- [DATA LISTING]
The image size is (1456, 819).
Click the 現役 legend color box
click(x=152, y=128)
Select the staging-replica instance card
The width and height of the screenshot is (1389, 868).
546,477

- [STATED PROBLEM]
Rewrite all of the lines above as a numbered list, omitting any blank lines.

- [SOLUTION FOR THIS PROBLEM]
1. The image size is (1456, 819).
2. Click the 現役 legend color box
3. click(x=152, y=128)
4. Select the staging-replica instance card
5. The width and height of the screenshot is (1389, 868).
6. 546,477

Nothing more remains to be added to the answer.